→ What you will do
**1)** In the research summary on topological superconductors, rewrite everything from "The aim of objective" down to "protected Kondo-like resonance.", changing "Kondo-like resonance" to "many-body resonance".
**2)** According to the research summary on topological superconductors, what type of quantum statistics do Majorana zero modes obey?

→ Passage
-- start --

The goal of the proposed research is to study topological phases of interacting superconductors, the nature of their emergents end states and the way they manifest themselves in experimentally measurable quantities, with the focus on one and two dimensional realisations. Topological superconducting wires are known to harbor Majorana zero modes at their ends. Majorana zero modes obey a unique type of quantum statistics known as non-abelian statistics. This property makes Majorana zero modes promising candidates in realising fault tolerant quantum memory devices. While their existence is known to be fairly stable to imperfect conditions such as impurities and weak electron-electron interactions, aspirations to observe and manipulate Majorana zero modes requires a detailed study of these effects. Yet aside from the implications for ongoing and future experiments and applications, the implications of interactions on the physical properties of the topological phase is predominantly a fundamental one.

The aim of objective 1 was to understand the nature of the bound states that emerge at the ends of a multiple channel topological superconductor with interactions. Work towards this objective was initiated following the writing of the proposal. The results of this work was published prior to the funding approval, in a paper that studied an interacting topological superconducting wire connected to a non interaction lead [D. Meidan, A. Romito, and P. W. Brouwer, “Scattering Matrix Formulation of the Topological Index of Interacting Fermions in One-Dimensional Superconductors”,Phys. Rev. Lett. 113, 057003 (2014)]. In this work we have identified an interacting topological phase that supports emergent many-body end states, which we identify to be a topologically protected Kondo-like resonance.

-- end --

→ Supplied material
-- start --

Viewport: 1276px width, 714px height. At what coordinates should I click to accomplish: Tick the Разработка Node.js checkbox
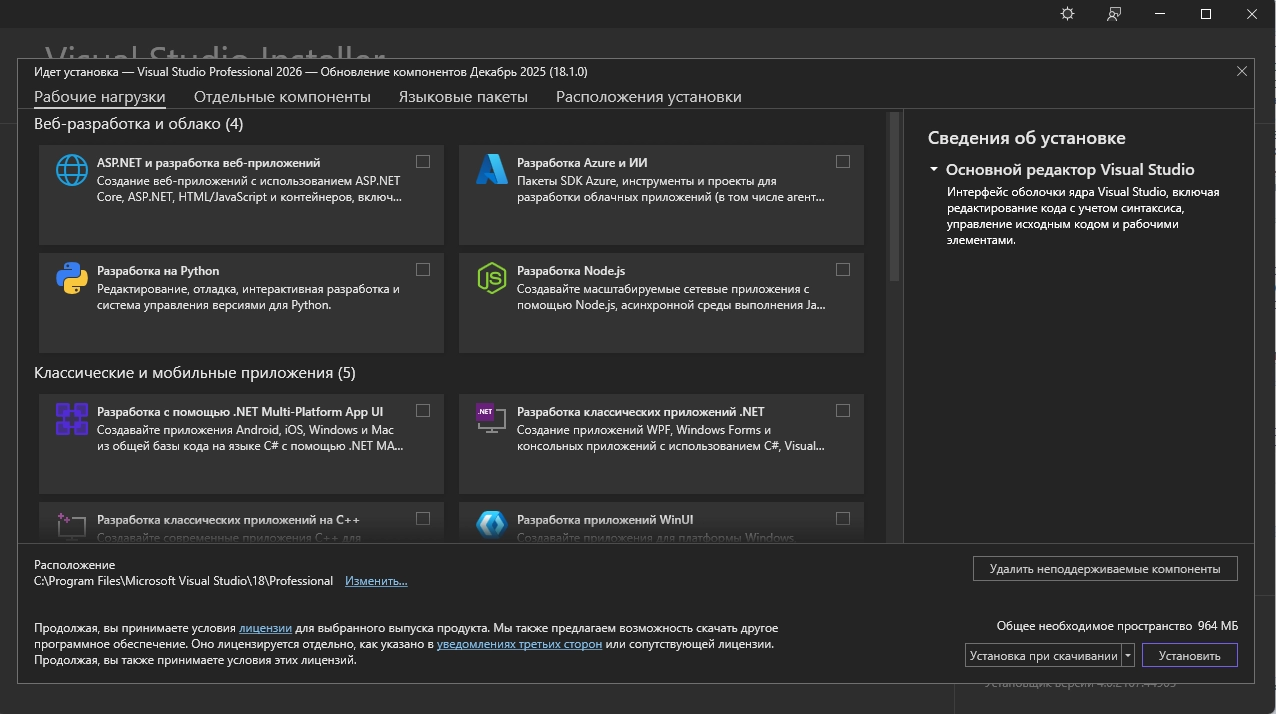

-- end --

→ Solutions by task
**1)**
The aim of objective 1 was to understand the nature of the bound states that emerge at the ends of a multiple channel topological superconductor with interactions. Work towards this objective was initiated following the writing of the proposal. The results of this work was published prior to the funding approval, in a paper that studied an interacting topological superconducting wire connected to a non interaction lead [D. Meidan, A. Romito, and P. W. Brouwer, “Scattering Matrix Formulation of the Topological Index of Interacting Fermions in One-Dimensional Superconductors”,Phys. Rev. Lett. 113, 057003 (2014)]. In this work we have identified an interacting topological phase that supports emergent many-body end states, which we identify to be a topologically protected many-body resonance.

**2)** Non-abelian statistics.